Equality
Jennifer Chan
Jennifer Chan’s video Equality draws on online footage that the artist has overlaid with the voice of artist Liam Gillick. The stream of diverse images – mundane, shocking, banal and touching – echoes the viewing experience of hanging out on YouTube with a stream of clips seamlessly integrating images of all kinds. The experience of easy watching is emphasized via the soundtrack: non-descript tunes akin to those played while waiting in airport lounges or being put on hold alternate with the type of vaguely evocative jingles that announce a sport event or accompany nature documentaries. In tandem Gillick is heard talking about the idea of the collective, labour, leisure and subjectivity as well as charts with contradicting messages such as: ‘I had a dream / Everyone was the same / They were different.’ The video raises the question as to how one can imagine a sense of belonging in an online setting, how affective relationships are enacted and identity models performed.

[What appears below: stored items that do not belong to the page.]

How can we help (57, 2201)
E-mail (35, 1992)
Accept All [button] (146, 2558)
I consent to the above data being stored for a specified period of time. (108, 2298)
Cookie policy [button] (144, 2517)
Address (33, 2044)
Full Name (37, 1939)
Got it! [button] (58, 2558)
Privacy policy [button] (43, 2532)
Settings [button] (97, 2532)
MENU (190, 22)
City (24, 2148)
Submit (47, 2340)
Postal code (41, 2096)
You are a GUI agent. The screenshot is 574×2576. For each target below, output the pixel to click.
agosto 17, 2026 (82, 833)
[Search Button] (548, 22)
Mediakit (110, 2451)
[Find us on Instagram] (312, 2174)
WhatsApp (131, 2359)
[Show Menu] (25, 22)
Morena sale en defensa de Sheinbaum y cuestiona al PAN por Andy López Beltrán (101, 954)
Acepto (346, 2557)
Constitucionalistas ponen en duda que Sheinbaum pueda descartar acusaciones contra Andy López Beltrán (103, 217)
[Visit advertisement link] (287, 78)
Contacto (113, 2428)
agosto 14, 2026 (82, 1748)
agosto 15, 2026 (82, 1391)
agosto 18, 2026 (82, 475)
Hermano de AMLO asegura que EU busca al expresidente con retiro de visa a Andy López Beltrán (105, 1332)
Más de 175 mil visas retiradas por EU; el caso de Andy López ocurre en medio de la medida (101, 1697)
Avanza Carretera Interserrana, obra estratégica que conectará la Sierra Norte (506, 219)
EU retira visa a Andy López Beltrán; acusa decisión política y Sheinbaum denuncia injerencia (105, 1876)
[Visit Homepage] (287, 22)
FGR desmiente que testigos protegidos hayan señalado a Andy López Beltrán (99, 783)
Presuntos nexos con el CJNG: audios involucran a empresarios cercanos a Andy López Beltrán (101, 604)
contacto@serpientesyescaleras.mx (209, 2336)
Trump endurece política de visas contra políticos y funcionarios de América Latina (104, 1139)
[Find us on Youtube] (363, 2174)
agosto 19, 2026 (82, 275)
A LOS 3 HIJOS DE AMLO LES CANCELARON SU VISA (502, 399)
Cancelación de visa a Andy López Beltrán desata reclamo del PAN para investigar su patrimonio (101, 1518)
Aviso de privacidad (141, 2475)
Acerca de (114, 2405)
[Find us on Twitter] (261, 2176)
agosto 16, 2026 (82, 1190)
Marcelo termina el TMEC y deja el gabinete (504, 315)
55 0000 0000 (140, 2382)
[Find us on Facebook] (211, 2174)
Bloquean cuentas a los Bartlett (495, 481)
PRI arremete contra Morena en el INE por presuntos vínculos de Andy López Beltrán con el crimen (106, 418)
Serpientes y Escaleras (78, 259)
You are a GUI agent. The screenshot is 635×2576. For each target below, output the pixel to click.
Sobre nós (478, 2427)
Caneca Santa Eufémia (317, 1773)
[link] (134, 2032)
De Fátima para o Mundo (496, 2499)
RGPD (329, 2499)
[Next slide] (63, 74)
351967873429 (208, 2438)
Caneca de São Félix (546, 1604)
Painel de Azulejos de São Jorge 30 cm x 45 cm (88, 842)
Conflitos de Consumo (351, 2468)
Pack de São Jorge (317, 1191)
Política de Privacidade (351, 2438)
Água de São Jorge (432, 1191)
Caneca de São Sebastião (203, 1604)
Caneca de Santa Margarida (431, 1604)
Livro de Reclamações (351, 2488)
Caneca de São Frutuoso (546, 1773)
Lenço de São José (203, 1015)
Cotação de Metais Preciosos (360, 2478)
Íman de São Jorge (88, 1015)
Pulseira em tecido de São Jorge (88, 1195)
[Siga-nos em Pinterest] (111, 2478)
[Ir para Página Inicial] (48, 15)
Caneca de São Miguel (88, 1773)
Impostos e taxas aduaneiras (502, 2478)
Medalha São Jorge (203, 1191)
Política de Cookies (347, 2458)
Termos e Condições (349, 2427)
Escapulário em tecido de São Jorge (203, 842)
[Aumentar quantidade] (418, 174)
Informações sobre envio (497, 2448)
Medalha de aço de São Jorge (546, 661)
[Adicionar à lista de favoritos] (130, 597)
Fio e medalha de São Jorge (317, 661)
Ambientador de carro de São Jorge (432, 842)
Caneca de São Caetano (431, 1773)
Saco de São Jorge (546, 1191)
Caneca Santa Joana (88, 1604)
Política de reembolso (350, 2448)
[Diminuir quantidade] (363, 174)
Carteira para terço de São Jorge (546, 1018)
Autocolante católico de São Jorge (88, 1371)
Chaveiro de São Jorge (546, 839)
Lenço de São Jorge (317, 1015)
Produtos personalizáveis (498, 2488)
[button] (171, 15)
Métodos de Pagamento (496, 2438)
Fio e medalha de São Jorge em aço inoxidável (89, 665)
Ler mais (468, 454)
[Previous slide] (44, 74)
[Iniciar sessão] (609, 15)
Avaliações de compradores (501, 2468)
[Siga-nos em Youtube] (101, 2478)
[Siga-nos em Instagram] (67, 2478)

Jennifer Chan is an artist and web developer who makes stuff as social commentary on sex, success, love, equality, suffering and happiness. Her work has been featured in Rhizome, LEAP, Modern Painters, Dazed, Sleek and Artforum. She has had solo exhibitions at LTD (Los Angeles), Transmediale (Berlin), ohmydays (Singapore), Future Gallery (Berlin) and Gallery CC (Malmö). Solo screenings of her work have appeared at Vox Populi (Philadelphia), LTD (Los Angeles), The Nightingale (Chicago) and Images Festival (Toronto). Her work has been shown at NADA (New York), Museum of Moving Image (NYC), Moving Image (London), Furtherfield (London), Abandon Normal Devices (Manchester), Museum of Modern Art (Warsaw) among others. She has made commissioned artwork for Kunsthaus Langenthal and Mexico Projects, Leeds. Chan used to have many arguments about politics with strangers online and on paper. Her incendiary writing on race, gender, art and internet culture has been published by West Space Journal, Mousse, Junk Jet, Arcadia_Missa, dpi, Temporary Art Review, Rhizome, Art F City and You Are Here: Art After The Internet edited by Omar Kholeif. Chan grew up in Hong Kong and lives in Toronto.